Ci sono anche le elezioni e in agenda se ne contano molte, forse troppe. Le Regionali sono diventate per governo e maggioranza un mezzo incubo. Quelle in calendario quest'anno, Liguria, Piemonte e Umbria rischiano di risolversi in un cappotto. L'anno prossimo la situazione non è molto più rosea tanto che, stando alle voci imperversanti nel Palazzo, l'ipotesi di un rinvio dall'autunno 2025 alla primavera 2026 è concreta.
Di certo allo studio del Viminale. Imboccare il percorso in discesa vorrebbe dire aumentare il rischio, già elevato, di una sconfitta nel referendum sull'Autonomia. Raggiungere il quorum è difficile, non impossibile. In un clima di mobilitazione generale galvanizzata dal successo nelle prossime regionali lo diventerebbe ancora di più. Ma il problema, sull'Autonomia, è multiplo. In tutta evidenza Fi in parte supporterebbe la riforma di Calderoli molto tiepidamente, in parte, vedi alla voce Occhiuto, la contrasterebbe anche apertamente.

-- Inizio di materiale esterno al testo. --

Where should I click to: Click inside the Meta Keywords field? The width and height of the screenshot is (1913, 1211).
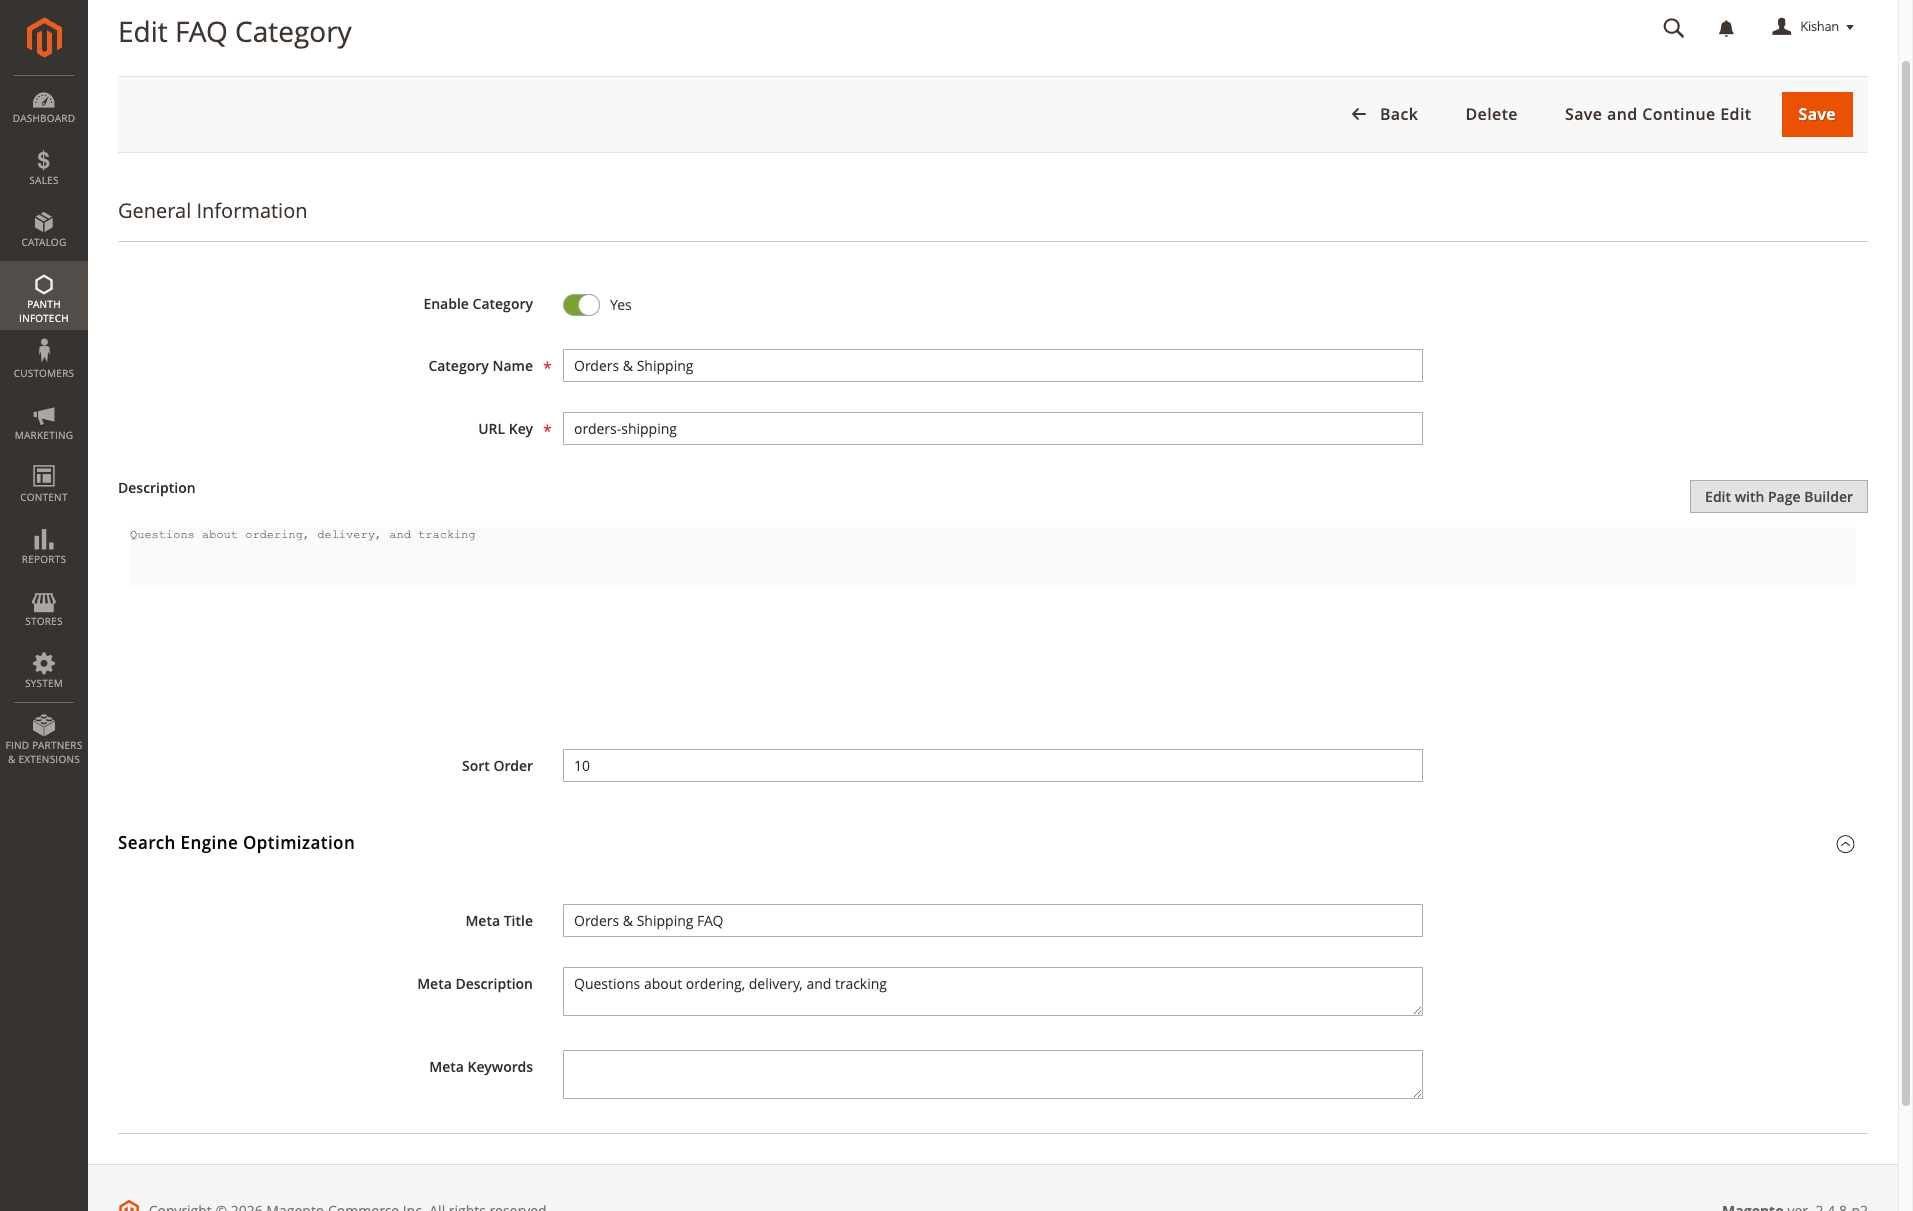point(991,1074)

Non bisogna dimenticare che la Lega ha accettato, piuttosto a malincuore, di ingoiare il premierato di Giorgia, che indebolisce soprattutto i partiti alleati di quello che esprime il premier, solo per portare a casa l'autonomia differenziata. Se l'autonomia venisse affossata, magari con la più o meno rumorosa complicità di una forza della maggioranza, la ricaduta sull'altro referendum quello sul premierato, sarebbe inevitabile e già così è a forte rischio. Una sconfitta in quel referendum non sarebbe la fine del governo ma di Giorgia Meloni e, checché ne debba dire in pubblico, è probabile che lo sappia meglio di chiunque altro.
Tutto ciò non significa che le elezioni nel 2026 siano certe, forse neppure probabili. Ma quello che due mesi fa era una scenario da fantapolitica è oggi una possibilità reale che i partiti sia di maggioranza che d'opposizione considerano, valutano e con la quale in qualche modo già si misurano.